A public limited company, also known as a PLC, is a company structure available to businesses in the UK. Unlike the other structures such as sole trader and partnerships, the business exists as a separate entity to the owners, offering protection from liabilities and debt.
Public limited company definition
A public limited company is a business that is managed by directors and owned by shareholders. A public limited company can offer shares to the public. There are also other obligations that a PLC must meet due to being public, including further admin regarding tax, and making their financial reports public so would-be shareholders have all the information they need before investing. A public limited company is also listed on the stock market and essentially needs to be more open and public about its details than a private company.
Is a limited company private or public?
A public limited company is public, that means that anyone can buy shares in the company. However, private limited companies (Ltd) exist and are, in fact, one of the most popular business structures in the UK. Most public limited companies will have started as private limited companies, and then turned public once they grew. This is because a private limited company needs to have share capital with a value of £50,000 to be eligible to go public, and so a period of business growth is needed by most companies to reach this threshold. The company will also need 75% of the shareholder votes in favour of going public, and the correct paperwork will need to be forwarded to Companies House.
Public limited company advantages and disadvantages
Businesses choose to become a public limited company because the pros of this new structure outweigh the cons. There are several big advantages to going public, but the change also requires significant changes to the management structure.
Advantages of public limited company
The company can raise capital through share sales
This raised capital can fund expansion and new opportunities
Capital can also be used to pay off debt
Publicity increases brand awareness
Listing on the stock market can increase company reputation and prestige
Public records can make it easier to attract business partners
Sense of transparency can improve customer perception of brand
Disadvantages of public limited company
Two directors are needed for a PLC, whereas a Ltd only needs one
More regulated both for taxes and Companies House
HMRC tax deadlines are shorter for public companies
Unlike Ltd’s company secretaries, a PLC’s company secretary must be fully qualified
Shareholders can be anyone who chooses to purchase, which can dilute a unified company vision
More vulnerable – the more shareholders there are, the more power has been distributed
A public limited company must hold an annual general meeting
When should businesses become a public limited company?
There is no obligation for businesses to eventually become public.
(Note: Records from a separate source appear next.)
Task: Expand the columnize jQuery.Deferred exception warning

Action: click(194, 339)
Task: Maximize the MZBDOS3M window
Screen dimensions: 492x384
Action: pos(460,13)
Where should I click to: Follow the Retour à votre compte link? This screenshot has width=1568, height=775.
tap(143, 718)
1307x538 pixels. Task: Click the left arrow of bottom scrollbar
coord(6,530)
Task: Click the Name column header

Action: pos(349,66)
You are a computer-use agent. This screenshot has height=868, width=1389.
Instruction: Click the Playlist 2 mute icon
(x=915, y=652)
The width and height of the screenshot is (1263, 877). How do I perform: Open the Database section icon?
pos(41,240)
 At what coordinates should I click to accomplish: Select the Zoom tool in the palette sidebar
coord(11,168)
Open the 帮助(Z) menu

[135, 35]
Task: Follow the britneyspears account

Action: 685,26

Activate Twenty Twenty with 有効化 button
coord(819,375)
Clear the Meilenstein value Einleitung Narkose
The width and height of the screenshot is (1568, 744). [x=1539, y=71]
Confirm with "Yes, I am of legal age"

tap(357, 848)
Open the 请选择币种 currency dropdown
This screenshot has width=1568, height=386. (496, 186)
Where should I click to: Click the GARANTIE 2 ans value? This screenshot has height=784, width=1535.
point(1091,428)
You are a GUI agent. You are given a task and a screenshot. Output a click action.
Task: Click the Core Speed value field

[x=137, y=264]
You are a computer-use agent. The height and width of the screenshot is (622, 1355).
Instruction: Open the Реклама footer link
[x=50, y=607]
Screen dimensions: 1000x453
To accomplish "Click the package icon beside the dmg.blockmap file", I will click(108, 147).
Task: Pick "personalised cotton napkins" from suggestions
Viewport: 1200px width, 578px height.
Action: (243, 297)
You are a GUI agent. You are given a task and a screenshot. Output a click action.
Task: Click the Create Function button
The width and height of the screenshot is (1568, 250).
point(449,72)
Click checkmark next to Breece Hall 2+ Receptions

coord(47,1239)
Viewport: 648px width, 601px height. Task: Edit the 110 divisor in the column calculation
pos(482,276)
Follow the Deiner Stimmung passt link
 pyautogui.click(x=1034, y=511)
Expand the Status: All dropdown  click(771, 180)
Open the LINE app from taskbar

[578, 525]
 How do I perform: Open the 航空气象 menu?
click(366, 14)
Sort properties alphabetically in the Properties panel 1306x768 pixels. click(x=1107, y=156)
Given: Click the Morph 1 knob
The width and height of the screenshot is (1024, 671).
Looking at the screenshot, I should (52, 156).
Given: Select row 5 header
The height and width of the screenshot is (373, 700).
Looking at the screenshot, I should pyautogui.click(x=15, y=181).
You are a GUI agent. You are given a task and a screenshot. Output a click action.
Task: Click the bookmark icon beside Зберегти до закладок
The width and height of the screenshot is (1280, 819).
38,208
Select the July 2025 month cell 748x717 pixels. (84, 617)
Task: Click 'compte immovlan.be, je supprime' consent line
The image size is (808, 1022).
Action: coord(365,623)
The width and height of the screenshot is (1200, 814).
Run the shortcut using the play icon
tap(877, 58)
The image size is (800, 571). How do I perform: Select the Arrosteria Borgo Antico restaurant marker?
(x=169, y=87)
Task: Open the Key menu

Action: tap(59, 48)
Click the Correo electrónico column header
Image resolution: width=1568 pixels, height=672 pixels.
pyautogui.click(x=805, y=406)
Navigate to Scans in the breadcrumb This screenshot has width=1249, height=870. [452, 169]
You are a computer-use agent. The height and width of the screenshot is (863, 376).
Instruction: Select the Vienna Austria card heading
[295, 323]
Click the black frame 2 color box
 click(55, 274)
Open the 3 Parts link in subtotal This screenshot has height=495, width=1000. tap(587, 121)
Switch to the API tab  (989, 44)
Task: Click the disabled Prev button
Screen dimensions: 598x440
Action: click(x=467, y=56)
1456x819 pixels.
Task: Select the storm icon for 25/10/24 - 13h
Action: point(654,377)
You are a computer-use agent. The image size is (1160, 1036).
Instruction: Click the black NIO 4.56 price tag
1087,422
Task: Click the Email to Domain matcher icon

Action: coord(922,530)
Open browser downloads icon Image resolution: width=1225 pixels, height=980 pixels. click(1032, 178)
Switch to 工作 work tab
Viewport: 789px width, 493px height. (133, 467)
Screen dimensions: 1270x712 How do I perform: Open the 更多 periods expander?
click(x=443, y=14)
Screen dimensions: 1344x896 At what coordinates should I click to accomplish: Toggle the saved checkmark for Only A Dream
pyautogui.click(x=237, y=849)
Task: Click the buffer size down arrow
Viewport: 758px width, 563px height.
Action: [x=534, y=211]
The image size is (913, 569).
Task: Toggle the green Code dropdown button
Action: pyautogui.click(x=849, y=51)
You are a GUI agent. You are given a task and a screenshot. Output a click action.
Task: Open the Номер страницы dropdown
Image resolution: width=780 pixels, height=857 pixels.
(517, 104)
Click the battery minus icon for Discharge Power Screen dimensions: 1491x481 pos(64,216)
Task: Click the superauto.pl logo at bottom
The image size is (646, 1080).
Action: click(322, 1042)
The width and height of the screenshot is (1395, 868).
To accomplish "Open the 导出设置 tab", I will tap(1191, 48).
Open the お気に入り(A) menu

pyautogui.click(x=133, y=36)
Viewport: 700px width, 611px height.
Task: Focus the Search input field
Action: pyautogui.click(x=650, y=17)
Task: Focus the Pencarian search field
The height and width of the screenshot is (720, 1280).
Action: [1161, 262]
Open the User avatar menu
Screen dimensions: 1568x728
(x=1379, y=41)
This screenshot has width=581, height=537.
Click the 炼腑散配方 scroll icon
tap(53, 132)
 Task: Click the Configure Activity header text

Many businesses remain private for their whole lifespan. Most businesses that do become a public limited company are well established, with a solid management structure, and so are well-placed to buffer the potential risks that come with going public.
Can a public limited company become a private limited company?
Yes, a business can reverse its decision to go private by filling out the correct form and submitting it to Companies House. The decision to change back is usually because the benefits of being a public limited company no longer outweigh the disadvantages.